No. Some of the new sweet features had been around since January, but they weren’t officially released. Some remained in the develop branch, and others in specific feature branches.

But eventually I had some good ideas (I hope), the user base started to grow, and a sense of urgency ensued. I had to do what was possible with the little window of opportunity I had between work projects, so I released everything everywhere all at once.

What are the changes in each intermediate release tag?

v0.3

This release tag refers to the code that remained in the main branch from December 2022 until July 2023.

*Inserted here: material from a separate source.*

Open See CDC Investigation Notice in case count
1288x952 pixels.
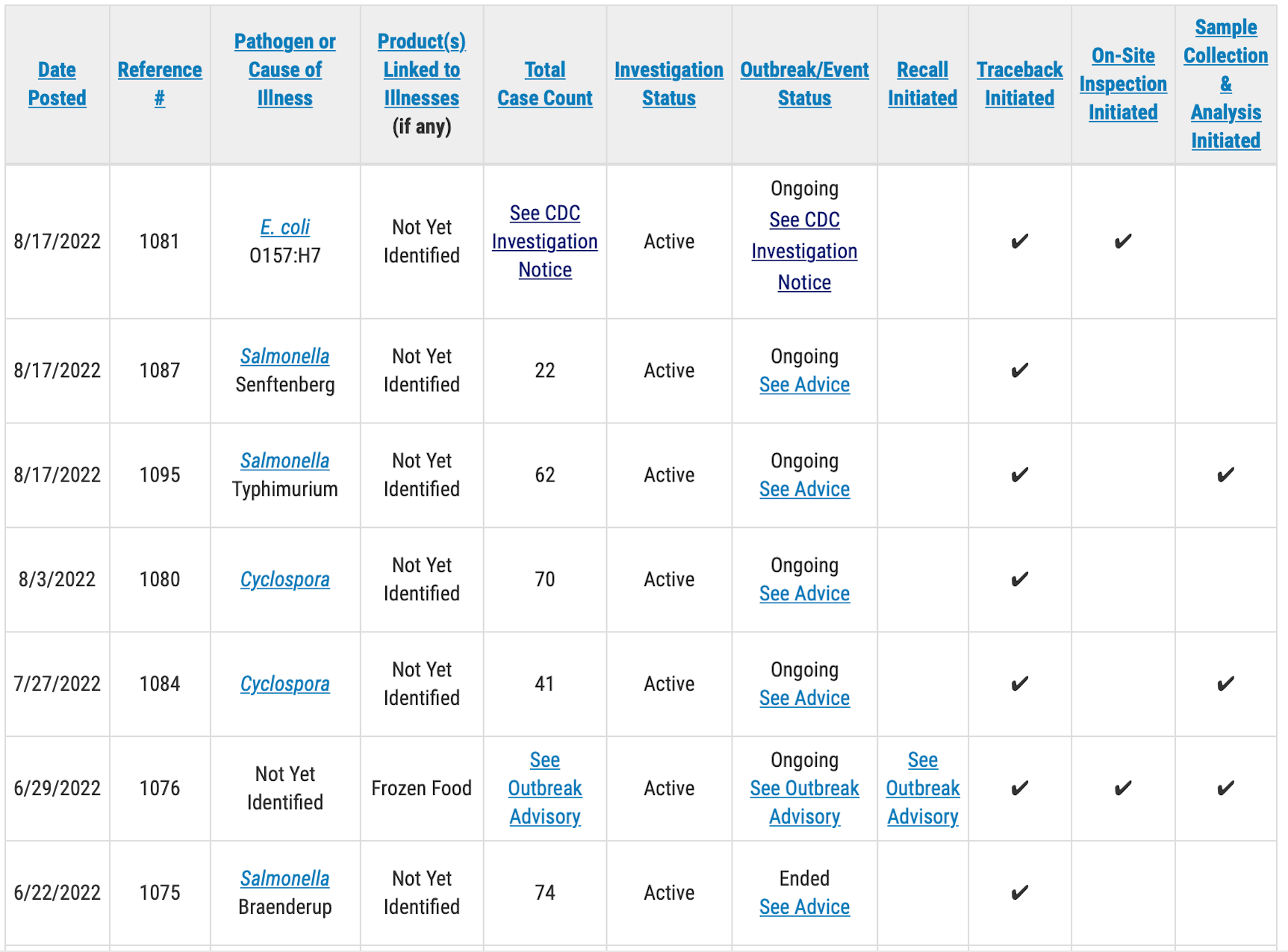pyautogui.click(x=545, y=241)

  • The org-similarity-sidebuffer function was added to display the similarity results in a side-window.
  • Better Python availability check (“python3” instead of “python”).
  • Fixed typo in the coded that prevented the results lists to be rendered correctly when org-similarity-use-id-links was set to t.
  • The format_results function was modified to use the get_relative_path function.

v1.0.0

This release tag refers to the code that remained in the develop branch from December 2022 until July 2023.

  • Semantic versioning FTW.
  • Added BM25 as an alternative algorithm.
  • Added heading and prefix options.
  • Implemented a filter for minimum document size.
  • Added the org-similarity-remove-first option.
  • Decoupled the interpreter and dependency checks from the main function.
  • Renamed predicate functions for clarity.
  • Refactored command, executable, and dependency checks.

v2.0.0

The big deal.

  • Turned the Python part of the package into a standalone CLI tool called findlike, becoming a project on its own.

v2.1.0

  • Bug fixes, aesthetic improvements, and new option to filter out results by similarity score.

I didn’t like the new version / The older version gave me better results. What do I do?

If you prefer to stick to a particular release tag, just replace “main” in the :branch property with your preferred release tag (e.g. “v0.3”). The description of each tag is found above.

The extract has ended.